Trump annuncia nuove sanzioni contro Cuba e minaccia presenza militare
Il presidente degli Stati Uniti, Donald Trump, ha reso noto che l’America “prenderà il controllo” di Cuba “quasi immediatamente”, un annuncio che ha suscitato un’intensa reazione nell’isola caraibica. Trump ha affermato che i cubani accoglierebbero le forze militari statunitensi con entusiasmo, dichiarando: “Grazie! Ci arrendiamo”. Inoltre, ha anticipato che la portaerei USS Abraham Lincoln potrebbe spostarsi verso i Caraibi, posizionandosi a circa 100 metri dalla costa cubana, riporta Attuale.

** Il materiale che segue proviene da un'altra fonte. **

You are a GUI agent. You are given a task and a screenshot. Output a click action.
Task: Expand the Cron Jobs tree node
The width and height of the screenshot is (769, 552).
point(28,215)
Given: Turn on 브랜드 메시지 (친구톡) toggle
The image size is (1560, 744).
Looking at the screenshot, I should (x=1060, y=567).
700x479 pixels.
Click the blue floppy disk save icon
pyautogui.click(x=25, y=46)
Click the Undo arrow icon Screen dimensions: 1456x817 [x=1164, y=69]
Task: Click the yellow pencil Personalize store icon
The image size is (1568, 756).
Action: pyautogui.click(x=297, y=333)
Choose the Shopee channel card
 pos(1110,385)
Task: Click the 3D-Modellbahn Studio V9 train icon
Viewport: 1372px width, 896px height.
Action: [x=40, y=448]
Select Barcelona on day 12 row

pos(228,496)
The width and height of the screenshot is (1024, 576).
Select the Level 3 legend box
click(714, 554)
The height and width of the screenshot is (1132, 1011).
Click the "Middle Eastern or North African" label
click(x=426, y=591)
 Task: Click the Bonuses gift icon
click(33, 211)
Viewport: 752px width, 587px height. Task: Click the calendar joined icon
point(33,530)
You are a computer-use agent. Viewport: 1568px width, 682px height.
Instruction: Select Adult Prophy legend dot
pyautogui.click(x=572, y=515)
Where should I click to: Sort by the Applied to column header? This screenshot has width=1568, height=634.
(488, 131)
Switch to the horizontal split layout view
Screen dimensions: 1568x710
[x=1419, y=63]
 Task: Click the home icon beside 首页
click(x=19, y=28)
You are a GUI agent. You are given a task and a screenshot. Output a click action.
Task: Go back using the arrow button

In concomitanza con queste affermazioni provocatorie, Trump ha firmato un ordine esecutivo per estendere le sanzioni contro Cuba, colpendo anche le aziende e le banche straniere che fanno affari con l’Avana. Secondo il presidente, il regime comunista cubano rappresenta “una minaccia” per la sicurezza nazionale degli Stati Uniti. Questa nuova fase di pressione economica è vista da Trump come un passo necessario nel suo impegno a “portare a termine il lavoro” in Iran, prima di concentrarsi su Cuba.
La ripresa della tensione tra Stati Uniti e Cuba è evidente dal ritorno in scena di Raúl Castro, il novantacinquenne fratello di Fidel Castro, che ha partecipato attivamente ai recenti eventi politici, tra cui la parata del 1° maggio. Castro è apparso a una manifestazione accanto alla sede dell’ambasciata statunitense, ribadendo il proprio supporto alla resistenza cubana contro le pressioni esterne.
Accanto a lui si è visto il nipote Raúl Guillermo Rodríguez, incaricato di negoziare con i delegati statunitensi. Il presidente cubano Miguel Díaz-Canel ha condiviso una foto della manifestazione sottolineando l’unità della nazione, affermando che “la paura non ha posto qui” mentre chiedeva pace e dialogo senza condizioni.
Negli ultimi mesi, l’amministrazione Trump ha inasprito il blocco commerciale contro Cuba, con sanzioni che colpiscono direttamente le esportazioni dal Venezuela, tradizionale alleato di Cuba. Con l’arrivo di 100.000 barili di petrolio dalla Russia, il regime cubano ha cercato di avviare negoziati con i funzionari statunitensi, ma le aperture economiche si sono rivelate timide e limitate, senza conseguenze significative per i prigionieri politici più noti.
Le sanzioni imposte mirano a ostacolare le operazioni finanziarie in vari settori, inclusi energia e sicurezza, bloccando i conti bancari e i beni di chiunque supporti il governo cubano. Per la prima volta, anche le banche estere rischiano di perdere l’accesso al dollaro statunitense se facilitano transazioni con Cuba o con individui sanzionati.
In questo contesto, il ministro degli Esteri cubano, Bruno Rodriguez, ha denunciato le nuove sanzioni statunitensi come “illegali e offensive”. Il clima bellicoso di Trump sembra essere alimentato da considerazioni politiche interne, con le prossime elezioni di mid-term in arrivo e un tasso di approvazione che ha raggiunto livelli storicamente bassi, al 34%, secondo recenti sondaggi.